Tobias noted that industry statistics show less than 10% of people in sports data analytics are people of color or women.

The first session will be at UNCC’s uptown campus, followed by stops at USC in Los Angeles, Columbia University in New York and the University of Minnesota in Minneapolis. Campers will attend at no cost and receive breakfast and lunch; they’ll hear from Tobias and others in sports who deal with numbers in various ways, including on-field statistics and player comparisons, salary cap data, esports and betting.

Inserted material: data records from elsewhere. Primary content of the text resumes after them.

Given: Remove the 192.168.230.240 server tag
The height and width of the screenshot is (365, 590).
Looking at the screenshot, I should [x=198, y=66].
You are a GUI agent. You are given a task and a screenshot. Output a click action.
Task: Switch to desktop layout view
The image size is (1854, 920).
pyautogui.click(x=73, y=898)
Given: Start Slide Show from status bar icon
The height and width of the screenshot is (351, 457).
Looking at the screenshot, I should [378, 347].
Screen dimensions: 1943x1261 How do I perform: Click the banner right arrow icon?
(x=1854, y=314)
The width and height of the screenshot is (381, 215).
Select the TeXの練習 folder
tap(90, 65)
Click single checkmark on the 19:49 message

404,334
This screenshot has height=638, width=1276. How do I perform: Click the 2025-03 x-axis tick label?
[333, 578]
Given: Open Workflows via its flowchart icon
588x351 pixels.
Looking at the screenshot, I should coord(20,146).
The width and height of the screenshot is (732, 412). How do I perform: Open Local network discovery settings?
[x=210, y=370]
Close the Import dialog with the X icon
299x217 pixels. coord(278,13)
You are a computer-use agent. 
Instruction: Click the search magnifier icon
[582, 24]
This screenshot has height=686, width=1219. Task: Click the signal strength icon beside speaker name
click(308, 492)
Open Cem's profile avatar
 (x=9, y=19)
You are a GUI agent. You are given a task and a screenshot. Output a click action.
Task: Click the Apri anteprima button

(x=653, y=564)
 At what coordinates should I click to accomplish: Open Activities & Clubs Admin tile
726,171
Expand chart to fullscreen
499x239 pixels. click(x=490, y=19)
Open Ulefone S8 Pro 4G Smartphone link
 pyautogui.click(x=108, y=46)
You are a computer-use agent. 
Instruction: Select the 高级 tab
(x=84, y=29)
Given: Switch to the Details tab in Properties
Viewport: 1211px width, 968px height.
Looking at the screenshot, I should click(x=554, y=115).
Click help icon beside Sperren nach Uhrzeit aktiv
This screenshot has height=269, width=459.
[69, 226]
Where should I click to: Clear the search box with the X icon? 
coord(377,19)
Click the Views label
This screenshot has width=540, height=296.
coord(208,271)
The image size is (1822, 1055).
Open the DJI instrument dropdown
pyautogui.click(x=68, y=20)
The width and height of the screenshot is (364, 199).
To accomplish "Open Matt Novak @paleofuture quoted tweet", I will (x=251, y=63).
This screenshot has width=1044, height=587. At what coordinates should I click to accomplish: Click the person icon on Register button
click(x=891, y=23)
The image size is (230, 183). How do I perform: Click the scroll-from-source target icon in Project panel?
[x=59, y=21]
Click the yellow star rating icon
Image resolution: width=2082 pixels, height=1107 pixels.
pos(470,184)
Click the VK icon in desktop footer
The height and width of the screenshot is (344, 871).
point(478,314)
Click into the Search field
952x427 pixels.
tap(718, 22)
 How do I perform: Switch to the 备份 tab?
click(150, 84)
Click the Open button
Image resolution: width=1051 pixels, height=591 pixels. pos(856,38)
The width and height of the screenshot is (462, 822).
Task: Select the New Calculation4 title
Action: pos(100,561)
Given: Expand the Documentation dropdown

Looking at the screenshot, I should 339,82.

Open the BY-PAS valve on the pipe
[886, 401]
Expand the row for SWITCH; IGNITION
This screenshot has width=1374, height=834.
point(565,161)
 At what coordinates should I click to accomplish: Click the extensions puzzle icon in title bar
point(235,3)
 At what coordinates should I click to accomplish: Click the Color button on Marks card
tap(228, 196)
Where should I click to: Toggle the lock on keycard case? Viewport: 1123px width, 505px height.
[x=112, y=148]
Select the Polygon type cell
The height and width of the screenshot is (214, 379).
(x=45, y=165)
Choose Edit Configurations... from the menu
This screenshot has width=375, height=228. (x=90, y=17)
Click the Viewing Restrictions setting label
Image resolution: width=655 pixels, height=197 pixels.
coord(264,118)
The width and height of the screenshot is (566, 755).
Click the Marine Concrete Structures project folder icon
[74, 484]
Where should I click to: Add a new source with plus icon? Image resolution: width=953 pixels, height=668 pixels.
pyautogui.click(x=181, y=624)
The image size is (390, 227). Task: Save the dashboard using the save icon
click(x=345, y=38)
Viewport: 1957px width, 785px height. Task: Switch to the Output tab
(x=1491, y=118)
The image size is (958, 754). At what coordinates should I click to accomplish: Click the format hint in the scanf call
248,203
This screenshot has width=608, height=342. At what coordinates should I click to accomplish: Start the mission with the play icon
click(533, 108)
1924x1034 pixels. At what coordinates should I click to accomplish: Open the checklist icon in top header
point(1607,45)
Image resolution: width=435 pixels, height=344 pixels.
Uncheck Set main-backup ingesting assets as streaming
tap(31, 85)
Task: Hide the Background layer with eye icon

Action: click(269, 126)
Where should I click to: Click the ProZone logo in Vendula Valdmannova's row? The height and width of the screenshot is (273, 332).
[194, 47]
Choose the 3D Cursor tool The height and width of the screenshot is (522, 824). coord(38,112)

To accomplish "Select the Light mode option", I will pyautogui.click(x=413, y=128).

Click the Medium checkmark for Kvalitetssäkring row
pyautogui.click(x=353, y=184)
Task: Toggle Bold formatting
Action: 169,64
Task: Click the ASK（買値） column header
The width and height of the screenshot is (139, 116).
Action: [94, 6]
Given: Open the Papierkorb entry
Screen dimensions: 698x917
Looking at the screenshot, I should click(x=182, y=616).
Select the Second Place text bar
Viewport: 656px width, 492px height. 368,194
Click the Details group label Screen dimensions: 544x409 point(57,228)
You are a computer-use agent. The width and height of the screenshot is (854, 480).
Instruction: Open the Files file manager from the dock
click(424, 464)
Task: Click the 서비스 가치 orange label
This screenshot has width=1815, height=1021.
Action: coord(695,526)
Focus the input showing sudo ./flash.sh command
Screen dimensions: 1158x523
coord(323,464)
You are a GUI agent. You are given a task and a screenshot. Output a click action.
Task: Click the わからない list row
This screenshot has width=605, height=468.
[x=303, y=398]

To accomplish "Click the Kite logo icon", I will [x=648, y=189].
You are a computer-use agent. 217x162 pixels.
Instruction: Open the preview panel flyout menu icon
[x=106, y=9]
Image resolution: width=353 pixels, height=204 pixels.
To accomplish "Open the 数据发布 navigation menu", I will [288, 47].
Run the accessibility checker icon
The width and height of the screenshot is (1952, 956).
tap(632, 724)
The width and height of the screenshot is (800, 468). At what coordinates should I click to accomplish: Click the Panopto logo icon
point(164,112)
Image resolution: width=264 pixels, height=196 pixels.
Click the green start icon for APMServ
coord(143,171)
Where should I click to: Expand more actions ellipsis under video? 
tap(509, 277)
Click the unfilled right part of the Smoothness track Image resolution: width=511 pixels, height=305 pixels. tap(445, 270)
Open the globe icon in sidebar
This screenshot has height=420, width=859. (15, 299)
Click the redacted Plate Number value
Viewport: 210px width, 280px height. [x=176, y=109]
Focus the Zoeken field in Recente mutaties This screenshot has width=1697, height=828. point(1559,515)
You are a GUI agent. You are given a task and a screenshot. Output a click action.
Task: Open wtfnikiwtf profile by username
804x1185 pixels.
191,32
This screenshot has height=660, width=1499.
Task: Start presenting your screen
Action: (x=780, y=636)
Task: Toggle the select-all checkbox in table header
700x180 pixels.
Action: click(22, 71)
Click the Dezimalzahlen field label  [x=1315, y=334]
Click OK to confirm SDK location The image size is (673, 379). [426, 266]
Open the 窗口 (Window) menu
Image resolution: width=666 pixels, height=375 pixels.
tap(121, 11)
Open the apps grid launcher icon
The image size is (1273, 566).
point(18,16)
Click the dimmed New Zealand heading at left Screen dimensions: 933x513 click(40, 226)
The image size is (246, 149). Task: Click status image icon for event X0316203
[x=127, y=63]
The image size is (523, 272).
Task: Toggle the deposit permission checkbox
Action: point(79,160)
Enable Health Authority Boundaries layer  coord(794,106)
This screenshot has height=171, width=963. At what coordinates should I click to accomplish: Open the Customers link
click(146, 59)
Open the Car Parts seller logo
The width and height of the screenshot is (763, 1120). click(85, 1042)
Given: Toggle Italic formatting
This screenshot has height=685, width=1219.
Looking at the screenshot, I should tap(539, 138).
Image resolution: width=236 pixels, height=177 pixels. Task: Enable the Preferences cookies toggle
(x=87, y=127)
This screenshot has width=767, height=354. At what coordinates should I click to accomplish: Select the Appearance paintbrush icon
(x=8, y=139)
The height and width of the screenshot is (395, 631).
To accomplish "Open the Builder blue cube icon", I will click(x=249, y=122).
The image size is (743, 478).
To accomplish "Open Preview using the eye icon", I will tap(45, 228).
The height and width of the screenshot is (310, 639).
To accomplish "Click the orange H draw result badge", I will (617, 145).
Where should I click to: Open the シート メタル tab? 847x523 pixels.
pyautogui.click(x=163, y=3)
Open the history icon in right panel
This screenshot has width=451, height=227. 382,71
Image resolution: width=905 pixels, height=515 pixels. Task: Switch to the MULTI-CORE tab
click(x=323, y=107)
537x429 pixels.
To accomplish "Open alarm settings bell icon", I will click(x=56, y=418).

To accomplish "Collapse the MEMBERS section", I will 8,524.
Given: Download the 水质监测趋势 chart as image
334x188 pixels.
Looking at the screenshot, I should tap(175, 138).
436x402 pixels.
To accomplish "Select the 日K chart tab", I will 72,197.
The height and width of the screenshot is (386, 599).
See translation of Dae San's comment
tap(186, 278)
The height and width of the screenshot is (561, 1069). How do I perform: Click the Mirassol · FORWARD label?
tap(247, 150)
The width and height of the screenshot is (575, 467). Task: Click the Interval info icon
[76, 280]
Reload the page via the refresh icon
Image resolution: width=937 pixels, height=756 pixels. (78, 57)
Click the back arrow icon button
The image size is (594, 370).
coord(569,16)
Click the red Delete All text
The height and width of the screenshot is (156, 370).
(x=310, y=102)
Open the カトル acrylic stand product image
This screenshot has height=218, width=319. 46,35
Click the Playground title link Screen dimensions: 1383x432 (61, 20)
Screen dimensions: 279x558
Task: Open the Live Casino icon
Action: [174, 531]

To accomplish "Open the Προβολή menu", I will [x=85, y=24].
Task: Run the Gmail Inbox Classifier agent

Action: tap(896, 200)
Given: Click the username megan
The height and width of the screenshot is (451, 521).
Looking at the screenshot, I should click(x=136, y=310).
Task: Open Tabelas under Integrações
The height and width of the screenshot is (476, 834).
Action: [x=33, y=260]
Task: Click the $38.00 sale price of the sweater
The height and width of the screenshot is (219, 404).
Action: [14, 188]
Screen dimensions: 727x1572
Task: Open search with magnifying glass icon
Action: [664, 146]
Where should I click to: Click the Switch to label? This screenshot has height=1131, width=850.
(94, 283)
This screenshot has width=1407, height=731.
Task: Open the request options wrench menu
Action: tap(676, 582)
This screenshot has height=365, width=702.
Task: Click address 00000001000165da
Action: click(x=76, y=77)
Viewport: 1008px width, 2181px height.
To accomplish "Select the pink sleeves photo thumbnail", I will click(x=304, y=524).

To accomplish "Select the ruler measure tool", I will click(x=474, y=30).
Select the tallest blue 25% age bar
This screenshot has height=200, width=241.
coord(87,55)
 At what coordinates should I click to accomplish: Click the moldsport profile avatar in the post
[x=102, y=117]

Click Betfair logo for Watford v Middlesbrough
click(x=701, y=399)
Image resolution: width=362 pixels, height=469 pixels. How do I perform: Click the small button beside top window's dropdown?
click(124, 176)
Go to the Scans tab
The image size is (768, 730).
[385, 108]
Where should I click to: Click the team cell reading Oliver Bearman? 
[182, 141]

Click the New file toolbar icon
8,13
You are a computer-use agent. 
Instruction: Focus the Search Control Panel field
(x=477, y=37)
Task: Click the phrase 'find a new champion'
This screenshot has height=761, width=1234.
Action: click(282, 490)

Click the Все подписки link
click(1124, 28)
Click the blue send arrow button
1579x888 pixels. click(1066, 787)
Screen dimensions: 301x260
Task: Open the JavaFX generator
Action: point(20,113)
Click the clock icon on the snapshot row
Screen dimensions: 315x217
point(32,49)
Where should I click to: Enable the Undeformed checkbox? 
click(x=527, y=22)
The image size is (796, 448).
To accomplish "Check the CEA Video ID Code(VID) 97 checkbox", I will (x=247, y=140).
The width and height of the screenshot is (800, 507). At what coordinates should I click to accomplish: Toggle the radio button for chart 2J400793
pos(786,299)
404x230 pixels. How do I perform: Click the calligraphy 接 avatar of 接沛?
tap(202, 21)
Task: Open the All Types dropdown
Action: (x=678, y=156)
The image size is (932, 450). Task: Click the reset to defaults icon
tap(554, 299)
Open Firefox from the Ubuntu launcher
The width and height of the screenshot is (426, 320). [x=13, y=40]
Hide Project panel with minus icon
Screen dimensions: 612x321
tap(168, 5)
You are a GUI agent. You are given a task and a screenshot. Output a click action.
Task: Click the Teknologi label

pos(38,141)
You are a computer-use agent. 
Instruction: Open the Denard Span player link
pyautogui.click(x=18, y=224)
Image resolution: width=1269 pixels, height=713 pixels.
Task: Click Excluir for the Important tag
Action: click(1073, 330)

Having camps on campus is intentional.

“I could have it at a convention center,” Tobias said. “But, you know, a lot of times when you have high-school students, some of them have never been on a college campus before. I think that a lot of times it can really inspire them. To say, ‘This really feels good, and I can actually see myself being in this situation.’”

Sports technology is a multibillion-dollar industry and rapid growth is anticipated over the next five years.

For his camps, Tobias has personally recruited students. Locally, he visited schools and spoke to groups of students.

“I spoke to them in their lunch cafeteria: ‘Hey, listen, do you like sports? You like math? Why don’t you go ahead and come to this camp?’”

Tobias has some sponsors and donors aboard to help defray costs but is seeking additional contributors. He’s also eyeing expansion, hoping to do eight camps each summer as soon as possible.

Sports teams and others in the industry have inquired about bringing Tobias’ camp to their cities. 

He acknowledged the constant demands of balancing two full-time jobs and a nonprofit but, if things go as planned, it will be worth it, Tobias believes.

“If you think that it’s something that’s bigger than you, that you can play a small role in helping solve this situation? I’m willing to do it.”